抜粋テキスト:
-------

第4週「ササユリ」17話
竹雄はタキに「東京で若と喧嘩しました」と報告。
卑怯な真似をした。植物の道と、峰屋に使えるものを天秤に掛けて「若はワシらを捨てるのか」と迫った。だから若は、思い切ろうとしている。若は草花を嫌いになったわけじゃありません。先生にも見込まれていた。けどワシのせいで、ワシのために、ワシらのために。
「竹雄、卑怯とは思わん。いつか、誰かが言わなきゃいけなかった」
けど、佐川に戻ってから若は眠れていない。あれほど毎日、朝が来るのがうれしい、草花が朝日を喜んでいるのがうれしいと言っていた人が。ワシはいく日も若が笑っている顔を見ていない。
大奥様、ワシはどうしたらいいでしょうか。
タキは万太郎に分家周りの仕事を命じ、その間に万太郎の部屋を改める。草花の本たちに風呂敷を被せて隠し、押し入れには顕微鏡。そして「東京大学」とメモされたノート。それを見て、何を思うかタキさんよ。
仏壇に向かって「ヒサ、ワシに任せてくれるかえ?」と何かを決意したタキは、万太郎と綾を呼びだし、ある話をする。廊下には竹雄。
子どものころはあんなに弱かった万太郎が無事生きながらえた。綾も家業に熱心で気丈もんに育った。この先はワシに変わって、お前たち2人が峰屋を支えてほしい。
「おまんら、夫婦になれ」って、えーーーーーーーーーーーー!
万太郎思わず「は?」。うん、そうなるわいwww!
「おまんらはきょうだいじゃない、本当はいとこ同士じゃ」
いやいやいやいや、今言うーーーーーー!?
しかし、綾は本当の父母がいることを覚えていなかったんだなー。いや、うっすらと記憶にはあるのだろう。ヒサの容態が悪化し、万太郎に母はどうなるか聞かれて「目を開けてくれんようになる」と言っていたよね。でもそれが父母に結びつかなかっただけだろう。綾は小さいころからできた子だったけど、彼女もまだほんの子どもだったんだよね(泣)
本家に子が絶えたら、峰屋本家が途絶える。
万太郎に何かあっても、お前が婿をとったらなんとかなる。
「そのために?」そのあとに続く言葉を思うとまたツラいな。そのために引き取ったの? そのためにヒサは私のお母ちゃんになってくれたの? そのために大事に育ててくれたの? そのために私は生きてるの? そのため「だけ」に私はあるの?

-------

データ内容:
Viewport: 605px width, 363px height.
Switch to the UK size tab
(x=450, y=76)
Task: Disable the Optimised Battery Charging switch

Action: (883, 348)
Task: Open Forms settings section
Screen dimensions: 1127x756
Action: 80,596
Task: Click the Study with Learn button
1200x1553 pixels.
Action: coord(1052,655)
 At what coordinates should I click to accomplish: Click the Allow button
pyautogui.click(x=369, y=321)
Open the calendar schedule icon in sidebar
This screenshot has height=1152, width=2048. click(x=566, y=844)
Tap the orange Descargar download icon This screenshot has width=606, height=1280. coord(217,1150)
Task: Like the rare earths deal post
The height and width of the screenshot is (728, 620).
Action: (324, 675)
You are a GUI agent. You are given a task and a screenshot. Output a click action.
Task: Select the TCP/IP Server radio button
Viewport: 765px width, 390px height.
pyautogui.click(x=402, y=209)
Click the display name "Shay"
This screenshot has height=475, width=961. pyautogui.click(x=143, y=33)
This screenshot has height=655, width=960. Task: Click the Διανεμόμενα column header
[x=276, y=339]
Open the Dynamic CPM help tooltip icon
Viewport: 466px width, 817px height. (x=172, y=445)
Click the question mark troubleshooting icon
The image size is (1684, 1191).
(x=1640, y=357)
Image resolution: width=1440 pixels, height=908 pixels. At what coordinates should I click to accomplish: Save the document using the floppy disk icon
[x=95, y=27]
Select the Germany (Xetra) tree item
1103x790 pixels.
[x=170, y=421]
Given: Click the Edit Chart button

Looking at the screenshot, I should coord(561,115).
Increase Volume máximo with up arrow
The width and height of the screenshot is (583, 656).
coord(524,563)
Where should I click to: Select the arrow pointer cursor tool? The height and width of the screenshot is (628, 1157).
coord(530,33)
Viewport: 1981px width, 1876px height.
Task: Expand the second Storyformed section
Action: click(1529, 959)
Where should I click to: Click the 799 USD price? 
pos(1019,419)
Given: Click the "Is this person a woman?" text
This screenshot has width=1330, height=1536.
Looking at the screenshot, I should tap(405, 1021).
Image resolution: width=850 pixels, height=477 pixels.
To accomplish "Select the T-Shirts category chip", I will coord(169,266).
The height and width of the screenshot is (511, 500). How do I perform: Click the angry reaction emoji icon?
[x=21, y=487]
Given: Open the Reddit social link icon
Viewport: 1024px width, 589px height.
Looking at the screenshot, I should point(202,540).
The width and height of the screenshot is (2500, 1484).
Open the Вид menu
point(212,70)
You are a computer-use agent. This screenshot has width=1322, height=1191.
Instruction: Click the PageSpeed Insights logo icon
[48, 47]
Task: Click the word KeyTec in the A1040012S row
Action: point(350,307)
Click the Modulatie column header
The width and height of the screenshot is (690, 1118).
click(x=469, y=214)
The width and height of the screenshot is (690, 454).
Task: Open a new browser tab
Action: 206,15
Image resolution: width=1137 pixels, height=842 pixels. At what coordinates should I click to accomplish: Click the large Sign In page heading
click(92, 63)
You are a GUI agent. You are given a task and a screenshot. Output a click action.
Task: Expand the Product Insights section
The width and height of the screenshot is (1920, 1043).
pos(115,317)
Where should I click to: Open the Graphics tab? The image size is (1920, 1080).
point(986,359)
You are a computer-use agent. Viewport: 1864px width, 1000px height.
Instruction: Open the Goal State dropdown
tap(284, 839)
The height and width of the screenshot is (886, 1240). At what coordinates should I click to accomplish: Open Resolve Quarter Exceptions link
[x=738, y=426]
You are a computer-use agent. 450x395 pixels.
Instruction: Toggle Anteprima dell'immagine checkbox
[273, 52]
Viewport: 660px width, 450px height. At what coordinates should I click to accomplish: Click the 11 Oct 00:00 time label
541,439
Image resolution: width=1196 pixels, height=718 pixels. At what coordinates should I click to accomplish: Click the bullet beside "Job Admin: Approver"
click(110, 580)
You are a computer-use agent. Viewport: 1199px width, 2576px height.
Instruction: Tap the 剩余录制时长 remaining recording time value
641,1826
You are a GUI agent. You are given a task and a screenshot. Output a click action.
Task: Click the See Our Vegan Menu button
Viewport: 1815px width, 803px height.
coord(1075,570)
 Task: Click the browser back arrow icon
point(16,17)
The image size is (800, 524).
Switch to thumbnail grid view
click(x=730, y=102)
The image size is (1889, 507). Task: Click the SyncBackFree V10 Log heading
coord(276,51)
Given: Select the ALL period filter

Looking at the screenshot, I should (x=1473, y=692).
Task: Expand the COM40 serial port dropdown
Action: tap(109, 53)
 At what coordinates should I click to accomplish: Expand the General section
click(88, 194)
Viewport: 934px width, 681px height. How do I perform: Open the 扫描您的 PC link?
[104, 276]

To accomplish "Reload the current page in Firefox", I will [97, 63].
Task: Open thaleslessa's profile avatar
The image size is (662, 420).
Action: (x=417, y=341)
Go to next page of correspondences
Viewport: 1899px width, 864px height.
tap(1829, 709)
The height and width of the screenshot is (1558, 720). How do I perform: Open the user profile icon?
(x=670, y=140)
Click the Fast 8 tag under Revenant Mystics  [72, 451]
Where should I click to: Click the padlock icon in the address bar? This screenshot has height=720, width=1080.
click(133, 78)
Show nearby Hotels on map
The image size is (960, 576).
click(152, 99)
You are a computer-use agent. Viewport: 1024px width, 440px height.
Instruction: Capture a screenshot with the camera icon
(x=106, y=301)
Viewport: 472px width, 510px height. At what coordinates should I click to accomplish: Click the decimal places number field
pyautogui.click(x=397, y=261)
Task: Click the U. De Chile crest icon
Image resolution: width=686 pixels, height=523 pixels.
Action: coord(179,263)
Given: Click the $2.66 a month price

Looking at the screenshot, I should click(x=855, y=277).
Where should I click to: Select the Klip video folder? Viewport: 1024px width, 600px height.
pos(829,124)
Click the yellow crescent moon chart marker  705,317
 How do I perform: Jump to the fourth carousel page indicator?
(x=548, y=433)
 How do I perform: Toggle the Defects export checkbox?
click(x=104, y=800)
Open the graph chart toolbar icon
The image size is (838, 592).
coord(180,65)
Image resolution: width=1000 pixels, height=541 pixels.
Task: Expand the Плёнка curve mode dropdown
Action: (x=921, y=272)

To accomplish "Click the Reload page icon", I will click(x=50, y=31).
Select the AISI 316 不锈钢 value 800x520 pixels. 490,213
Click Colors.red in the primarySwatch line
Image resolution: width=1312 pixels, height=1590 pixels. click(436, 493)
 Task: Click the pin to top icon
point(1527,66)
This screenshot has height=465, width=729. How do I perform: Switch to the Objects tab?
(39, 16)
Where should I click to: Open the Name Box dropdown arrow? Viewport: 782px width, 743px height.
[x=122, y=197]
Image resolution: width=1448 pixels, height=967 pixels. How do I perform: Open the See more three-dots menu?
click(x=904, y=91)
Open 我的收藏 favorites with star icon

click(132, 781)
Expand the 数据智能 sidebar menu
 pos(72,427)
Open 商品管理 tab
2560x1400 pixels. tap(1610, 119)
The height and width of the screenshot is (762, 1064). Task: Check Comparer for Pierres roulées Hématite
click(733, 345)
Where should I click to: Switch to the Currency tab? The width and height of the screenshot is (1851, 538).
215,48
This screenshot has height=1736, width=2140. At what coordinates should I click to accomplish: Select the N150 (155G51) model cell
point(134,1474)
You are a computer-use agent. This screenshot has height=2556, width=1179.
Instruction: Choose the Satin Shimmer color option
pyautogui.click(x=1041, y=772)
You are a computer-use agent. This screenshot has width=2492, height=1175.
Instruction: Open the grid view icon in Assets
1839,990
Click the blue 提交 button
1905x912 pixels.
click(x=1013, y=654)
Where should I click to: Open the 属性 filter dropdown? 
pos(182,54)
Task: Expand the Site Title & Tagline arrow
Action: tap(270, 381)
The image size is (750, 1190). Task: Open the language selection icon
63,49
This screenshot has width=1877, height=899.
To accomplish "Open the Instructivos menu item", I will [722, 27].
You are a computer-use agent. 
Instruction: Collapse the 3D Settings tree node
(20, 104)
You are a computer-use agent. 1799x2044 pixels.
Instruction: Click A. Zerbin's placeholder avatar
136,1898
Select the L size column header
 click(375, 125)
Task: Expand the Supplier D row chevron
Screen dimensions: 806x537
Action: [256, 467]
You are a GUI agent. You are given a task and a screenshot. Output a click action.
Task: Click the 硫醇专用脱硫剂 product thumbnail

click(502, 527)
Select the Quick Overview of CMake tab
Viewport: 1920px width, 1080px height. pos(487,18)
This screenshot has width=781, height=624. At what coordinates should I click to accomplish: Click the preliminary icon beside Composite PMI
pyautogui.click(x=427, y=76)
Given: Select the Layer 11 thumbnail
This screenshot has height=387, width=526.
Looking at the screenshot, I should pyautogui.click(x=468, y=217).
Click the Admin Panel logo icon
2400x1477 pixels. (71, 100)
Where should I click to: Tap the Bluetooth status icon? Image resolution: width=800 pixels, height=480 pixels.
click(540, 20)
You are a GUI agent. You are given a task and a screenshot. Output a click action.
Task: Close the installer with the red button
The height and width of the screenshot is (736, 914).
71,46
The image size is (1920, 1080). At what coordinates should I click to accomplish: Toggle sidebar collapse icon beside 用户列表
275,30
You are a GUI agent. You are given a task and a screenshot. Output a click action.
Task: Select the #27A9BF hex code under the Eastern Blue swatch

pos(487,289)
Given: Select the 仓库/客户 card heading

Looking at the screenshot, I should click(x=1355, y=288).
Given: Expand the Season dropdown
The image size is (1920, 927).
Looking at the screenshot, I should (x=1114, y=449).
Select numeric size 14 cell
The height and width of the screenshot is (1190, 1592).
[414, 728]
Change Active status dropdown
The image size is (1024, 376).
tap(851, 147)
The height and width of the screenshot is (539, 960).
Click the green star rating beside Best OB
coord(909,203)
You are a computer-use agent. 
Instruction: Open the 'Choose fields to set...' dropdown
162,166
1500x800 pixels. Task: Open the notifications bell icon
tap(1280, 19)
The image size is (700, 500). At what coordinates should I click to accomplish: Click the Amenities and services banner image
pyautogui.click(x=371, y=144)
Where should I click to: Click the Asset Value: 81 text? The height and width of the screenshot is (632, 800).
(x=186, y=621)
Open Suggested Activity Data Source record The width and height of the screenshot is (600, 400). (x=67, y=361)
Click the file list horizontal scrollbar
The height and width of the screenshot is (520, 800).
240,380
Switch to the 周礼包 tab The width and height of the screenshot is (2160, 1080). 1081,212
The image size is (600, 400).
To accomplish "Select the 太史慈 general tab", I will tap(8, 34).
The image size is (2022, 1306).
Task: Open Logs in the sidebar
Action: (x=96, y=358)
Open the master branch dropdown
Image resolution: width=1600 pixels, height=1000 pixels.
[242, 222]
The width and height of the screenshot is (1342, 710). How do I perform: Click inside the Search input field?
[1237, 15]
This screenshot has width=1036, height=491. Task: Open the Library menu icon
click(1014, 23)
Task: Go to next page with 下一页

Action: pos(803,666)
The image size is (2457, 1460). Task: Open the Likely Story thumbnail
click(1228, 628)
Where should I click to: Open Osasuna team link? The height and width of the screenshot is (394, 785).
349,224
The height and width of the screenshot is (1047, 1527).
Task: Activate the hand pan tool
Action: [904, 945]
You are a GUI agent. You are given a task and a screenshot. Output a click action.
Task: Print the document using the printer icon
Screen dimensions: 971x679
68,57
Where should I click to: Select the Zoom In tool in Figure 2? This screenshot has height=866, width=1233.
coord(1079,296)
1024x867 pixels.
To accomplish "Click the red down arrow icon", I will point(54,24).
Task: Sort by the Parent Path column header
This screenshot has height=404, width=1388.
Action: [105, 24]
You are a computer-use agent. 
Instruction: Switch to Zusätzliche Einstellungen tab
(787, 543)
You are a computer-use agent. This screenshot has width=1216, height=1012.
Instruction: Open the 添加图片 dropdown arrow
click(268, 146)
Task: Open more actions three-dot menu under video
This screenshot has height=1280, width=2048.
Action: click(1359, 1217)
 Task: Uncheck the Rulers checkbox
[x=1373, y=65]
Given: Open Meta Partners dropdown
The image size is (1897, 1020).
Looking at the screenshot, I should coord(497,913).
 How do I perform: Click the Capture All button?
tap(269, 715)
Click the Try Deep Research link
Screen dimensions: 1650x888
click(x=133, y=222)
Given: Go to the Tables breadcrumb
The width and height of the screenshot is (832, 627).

-------

抜粋テキストで、竹雄は東京でのことを「卑怯な真似」と呼んでいる。竹雄の言葉では何をしたのか、またその結果として若はどうしようとしているのかを、一～三文で説明せよ。

解答: 竹雄は、植物の道と峰屋に使えるものを天秤に掛けて「若はワシらを捨てるのか」と若に迫った。そのため若は、草花を嫌いになったわけではないのに、その道を思い切ろうとしている。